__What you will do__
When the line containing "[Show details for Landscapes - Colourful River Scene - O078]" is reached, include it and end there; set down verbatim every line before it, starting at the top of the records.

== Segment start ==

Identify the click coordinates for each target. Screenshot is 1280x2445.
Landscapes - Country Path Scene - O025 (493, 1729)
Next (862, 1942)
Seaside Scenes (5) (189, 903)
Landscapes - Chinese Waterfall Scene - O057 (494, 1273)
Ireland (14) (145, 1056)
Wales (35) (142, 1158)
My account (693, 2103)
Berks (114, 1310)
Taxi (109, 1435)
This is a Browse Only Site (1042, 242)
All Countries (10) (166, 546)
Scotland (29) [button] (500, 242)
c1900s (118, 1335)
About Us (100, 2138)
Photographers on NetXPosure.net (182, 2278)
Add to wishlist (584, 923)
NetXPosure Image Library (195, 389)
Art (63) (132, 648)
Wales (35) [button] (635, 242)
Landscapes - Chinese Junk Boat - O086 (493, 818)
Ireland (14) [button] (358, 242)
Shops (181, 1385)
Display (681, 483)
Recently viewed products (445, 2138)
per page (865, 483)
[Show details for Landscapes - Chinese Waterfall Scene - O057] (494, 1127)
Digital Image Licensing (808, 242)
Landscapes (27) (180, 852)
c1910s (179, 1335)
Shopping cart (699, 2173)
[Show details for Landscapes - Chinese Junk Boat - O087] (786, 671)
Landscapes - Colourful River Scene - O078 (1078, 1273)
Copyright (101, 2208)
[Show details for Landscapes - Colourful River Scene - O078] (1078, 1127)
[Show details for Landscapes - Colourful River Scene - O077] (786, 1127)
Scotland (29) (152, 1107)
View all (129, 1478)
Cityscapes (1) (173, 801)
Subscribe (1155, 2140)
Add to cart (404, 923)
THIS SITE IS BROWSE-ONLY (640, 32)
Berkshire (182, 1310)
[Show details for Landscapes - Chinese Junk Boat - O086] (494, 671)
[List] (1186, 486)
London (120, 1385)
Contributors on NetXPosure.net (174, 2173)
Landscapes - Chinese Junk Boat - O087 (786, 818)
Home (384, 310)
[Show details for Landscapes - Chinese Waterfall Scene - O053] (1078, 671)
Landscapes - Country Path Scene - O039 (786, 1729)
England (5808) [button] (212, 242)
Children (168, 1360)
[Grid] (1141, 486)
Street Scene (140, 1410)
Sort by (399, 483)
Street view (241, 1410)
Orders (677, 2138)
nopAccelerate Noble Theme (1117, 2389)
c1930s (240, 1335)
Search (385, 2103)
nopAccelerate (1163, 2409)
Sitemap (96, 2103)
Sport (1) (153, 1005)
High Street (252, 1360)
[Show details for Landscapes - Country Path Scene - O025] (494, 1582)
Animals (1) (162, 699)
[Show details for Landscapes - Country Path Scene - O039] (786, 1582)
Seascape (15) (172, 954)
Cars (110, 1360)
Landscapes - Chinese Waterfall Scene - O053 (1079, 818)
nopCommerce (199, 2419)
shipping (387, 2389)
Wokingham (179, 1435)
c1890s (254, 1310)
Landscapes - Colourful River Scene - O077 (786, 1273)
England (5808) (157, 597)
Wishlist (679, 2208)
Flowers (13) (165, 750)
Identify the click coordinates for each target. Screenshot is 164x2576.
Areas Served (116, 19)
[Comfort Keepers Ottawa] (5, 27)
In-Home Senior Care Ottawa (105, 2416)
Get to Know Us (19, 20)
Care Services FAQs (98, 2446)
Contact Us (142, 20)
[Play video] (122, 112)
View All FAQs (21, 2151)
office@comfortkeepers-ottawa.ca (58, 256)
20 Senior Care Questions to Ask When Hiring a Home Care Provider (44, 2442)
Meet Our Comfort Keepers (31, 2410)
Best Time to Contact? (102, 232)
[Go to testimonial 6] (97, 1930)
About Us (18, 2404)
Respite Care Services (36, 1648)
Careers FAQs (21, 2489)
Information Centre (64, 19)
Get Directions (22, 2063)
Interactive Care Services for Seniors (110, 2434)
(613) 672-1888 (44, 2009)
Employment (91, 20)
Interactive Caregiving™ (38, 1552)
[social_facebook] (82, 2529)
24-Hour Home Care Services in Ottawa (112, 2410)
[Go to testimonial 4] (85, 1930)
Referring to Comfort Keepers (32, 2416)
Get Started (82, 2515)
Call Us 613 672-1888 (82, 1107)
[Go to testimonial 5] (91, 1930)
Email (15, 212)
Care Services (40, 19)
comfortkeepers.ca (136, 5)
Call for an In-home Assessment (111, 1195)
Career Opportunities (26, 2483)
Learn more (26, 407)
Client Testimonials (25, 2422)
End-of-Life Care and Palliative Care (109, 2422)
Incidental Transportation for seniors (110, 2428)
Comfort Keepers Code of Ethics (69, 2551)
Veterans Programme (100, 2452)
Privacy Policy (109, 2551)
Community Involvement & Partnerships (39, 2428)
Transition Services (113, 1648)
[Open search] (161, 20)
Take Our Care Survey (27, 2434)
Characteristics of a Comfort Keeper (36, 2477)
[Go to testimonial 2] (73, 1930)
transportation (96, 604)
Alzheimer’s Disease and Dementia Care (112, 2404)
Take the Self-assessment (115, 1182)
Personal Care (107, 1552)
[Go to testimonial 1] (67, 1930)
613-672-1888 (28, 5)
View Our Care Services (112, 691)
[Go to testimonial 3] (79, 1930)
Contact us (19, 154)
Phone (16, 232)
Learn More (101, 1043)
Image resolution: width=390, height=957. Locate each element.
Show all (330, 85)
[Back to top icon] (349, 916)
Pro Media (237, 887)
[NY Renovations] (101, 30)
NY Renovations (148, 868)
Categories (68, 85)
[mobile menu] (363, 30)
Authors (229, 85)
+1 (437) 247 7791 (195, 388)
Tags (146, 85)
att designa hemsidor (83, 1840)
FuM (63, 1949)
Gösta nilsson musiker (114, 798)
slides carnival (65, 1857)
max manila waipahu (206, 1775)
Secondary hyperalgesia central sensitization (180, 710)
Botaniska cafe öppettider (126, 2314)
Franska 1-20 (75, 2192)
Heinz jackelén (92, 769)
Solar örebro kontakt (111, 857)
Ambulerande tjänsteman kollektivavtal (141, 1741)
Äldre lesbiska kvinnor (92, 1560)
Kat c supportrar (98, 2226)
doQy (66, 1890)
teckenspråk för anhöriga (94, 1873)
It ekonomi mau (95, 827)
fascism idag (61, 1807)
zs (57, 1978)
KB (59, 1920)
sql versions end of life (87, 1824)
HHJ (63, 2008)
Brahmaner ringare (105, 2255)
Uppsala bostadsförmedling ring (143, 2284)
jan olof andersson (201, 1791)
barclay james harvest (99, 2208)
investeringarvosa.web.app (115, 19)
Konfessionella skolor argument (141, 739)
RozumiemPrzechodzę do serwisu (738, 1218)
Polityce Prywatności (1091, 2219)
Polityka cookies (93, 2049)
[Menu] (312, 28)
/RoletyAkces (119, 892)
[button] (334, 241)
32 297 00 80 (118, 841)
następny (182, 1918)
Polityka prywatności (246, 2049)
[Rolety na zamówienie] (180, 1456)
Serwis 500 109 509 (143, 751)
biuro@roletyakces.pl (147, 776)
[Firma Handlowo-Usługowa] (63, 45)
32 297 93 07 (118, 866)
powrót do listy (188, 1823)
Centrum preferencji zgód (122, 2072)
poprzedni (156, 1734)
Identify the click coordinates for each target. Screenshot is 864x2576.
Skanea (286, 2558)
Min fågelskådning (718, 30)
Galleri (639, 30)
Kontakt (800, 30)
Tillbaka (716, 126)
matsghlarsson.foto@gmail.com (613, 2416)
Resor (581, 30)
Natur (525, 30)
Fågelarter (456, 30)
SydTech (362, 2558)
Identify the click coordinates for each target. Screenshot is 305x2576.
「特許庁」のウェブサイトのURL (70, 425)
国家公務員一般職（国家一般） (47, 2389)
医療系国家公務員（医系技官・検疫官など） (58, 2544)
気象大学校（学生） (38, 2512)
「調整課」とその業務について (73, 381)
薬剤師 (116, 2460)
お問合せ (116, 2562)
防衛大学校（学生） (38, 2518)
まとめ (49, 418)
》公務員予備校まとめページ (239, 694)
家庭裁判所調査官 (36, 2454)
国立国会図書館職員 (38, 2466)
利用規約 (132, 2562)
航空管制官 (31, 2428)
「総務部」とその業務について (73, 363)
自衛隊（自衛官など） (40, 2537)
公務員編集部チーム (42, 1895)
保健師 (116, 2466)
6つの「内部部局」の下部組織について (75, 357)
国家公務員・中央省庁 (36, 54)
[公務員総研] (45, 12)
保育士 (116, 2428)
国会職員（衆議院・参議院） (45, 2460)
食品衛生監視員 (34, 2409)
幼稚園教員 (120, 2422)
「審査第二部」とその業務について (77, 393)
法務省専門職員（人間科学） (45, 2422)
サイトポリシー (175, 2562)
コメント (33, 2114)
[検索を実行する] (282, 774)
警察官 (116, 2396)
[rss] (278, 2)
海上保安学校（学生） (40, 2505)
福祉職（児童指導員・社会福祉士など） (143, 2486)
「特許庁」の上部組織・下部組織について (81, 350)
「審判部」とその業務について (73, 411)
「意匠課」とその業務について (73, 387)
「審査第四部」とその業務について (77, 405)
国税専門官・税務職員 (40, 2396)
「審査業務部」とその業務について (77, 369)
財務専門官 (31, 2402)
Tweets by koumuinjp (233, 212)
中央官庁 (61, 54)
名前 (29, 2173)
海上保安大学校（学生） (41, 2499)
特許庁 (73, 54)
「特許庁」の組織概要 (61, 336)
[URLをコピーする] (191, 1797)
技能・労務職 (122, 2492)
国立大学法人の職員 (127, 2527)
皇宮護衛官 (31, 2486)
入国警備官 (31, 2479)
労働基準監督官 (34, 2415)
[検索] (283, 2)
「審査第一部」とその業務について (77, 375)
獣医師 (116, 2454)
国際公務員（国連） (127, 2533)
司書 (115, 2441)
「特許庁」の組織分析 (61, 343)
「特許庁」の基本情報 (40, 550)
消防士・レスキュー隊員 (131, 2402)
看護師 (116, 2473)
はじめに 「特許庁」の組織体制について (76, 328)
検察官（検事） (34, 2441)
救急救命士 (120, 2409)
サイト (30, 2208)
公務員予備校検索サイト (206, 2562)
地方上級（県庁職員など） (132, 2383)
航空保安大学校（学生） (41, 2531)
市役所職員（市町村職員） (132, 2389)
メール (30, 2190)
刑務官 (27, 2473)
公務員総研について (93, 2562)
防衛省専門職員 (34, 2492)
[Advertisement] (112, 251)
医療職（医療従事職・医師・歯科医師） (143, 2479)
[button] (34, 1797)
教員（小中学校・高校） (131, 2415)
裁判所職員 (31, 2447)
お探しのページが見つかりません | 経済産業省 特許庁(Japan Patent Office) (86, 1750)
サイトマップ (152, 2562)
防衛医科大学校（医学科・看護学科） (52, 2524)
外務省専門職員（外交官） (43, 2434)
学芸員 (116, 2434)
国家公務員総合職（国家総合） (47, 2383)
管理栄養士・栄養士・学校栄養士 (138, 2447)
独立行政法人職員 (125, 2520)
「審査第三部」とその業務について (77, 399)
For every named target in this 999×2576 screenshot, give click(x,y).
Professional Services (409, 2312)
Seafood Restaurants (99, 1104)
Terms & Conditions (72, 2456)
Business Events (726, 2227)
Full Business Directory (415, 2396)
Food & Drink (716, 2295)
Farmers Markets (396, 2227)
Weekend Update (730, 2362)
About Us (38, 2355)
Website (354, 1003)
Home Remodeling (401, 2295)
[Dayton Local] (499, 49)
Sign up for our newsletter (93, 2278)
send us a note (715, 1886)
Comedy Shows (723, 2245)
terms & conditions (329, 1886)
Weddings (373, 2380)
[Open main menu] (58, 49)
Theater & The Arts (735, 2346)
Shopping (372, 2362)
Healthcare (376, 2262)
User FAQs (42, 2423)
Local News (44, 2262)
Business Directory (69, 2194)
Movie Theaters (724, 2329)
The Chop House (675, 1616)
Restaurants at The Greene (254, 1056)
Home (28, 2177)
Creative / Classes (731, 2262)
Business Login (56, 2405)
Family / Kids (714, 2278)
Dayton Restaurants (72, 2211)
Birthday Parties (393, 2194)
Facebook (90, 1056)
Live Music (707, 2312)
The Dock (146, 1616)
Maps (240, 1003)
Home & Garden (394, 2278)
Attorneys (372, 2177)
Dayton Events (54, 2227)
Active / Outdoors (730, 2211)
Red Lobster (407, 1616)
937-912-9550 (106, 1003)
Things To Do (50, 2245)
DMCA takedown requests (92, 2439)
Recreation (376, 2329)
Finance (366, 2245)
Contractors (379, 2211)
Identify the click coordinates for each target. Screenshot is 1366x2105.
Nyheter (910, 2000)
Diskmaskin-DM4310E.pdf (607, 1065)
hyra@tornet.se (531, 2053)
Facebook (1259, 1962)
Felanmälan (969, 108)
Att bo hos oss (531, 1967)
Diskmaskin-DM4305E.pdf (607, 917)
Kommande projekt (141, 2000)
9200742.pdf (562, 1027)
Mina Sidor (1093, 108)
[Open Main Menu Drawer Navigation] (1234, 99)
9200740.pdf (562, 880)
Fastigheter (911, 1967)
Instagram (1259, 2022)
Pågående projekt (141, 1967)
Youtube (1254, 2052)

== Segment end ==

__Solution to the problem__
Identify the click coordinates for each target. Screenshot is 1280x2445.
Landscapes - Country Path Scene - O025 (493, 1729)
Next (862, 1942)
Seaside Scenes (5) (189, 903)
Landscapes - Chinese Waterfall Scene - O057 (494, 1273)
Ireland (14) (145, 1056)
Wales (35) (142, 1158)
My account (693, 2103)
Berks (114, 1310)
Taxi (109, 1435)
This is a Browse Only Site (1042, 242)
All Countries (10) (166, 546)
Scotland (29) [button] (500, 242)
c1900s (118, 1335)
About Us (100, 2138)
Photographers on NetXPosure.net (182, 2278)
Add to wishlist (584, 923)
NetXPosure Image Library (195, 389)
Art (63) (132, 648)
Wales (35) [button] (635, 242)
Landscapes - Chinese Junk Boat - O086 (493, 818)
Ireland (14) [button] (358, 242)
Shops (181, 1385)
Display (681, 483)
Recently viewed products (445, 2138)
per page (865, 483)
[Show details for Landscapes - Chinese Waterfall Scene - O057] (494, 1127)
Digital Image Licensing (808, 242)
Landscapes (27) (180, 852)
c1910s (179, 1335)
Shopping cart (699, 2173)
[Show details for Landscapes - Chinese Junk Boat - O087] (786, 671)
Landscapes - Colourful River Scene - O078 (1078, 1273)
Copyright (101, 2208)
[Show details for Landscapes - Colourful River Scene - O078] (1078, 1127)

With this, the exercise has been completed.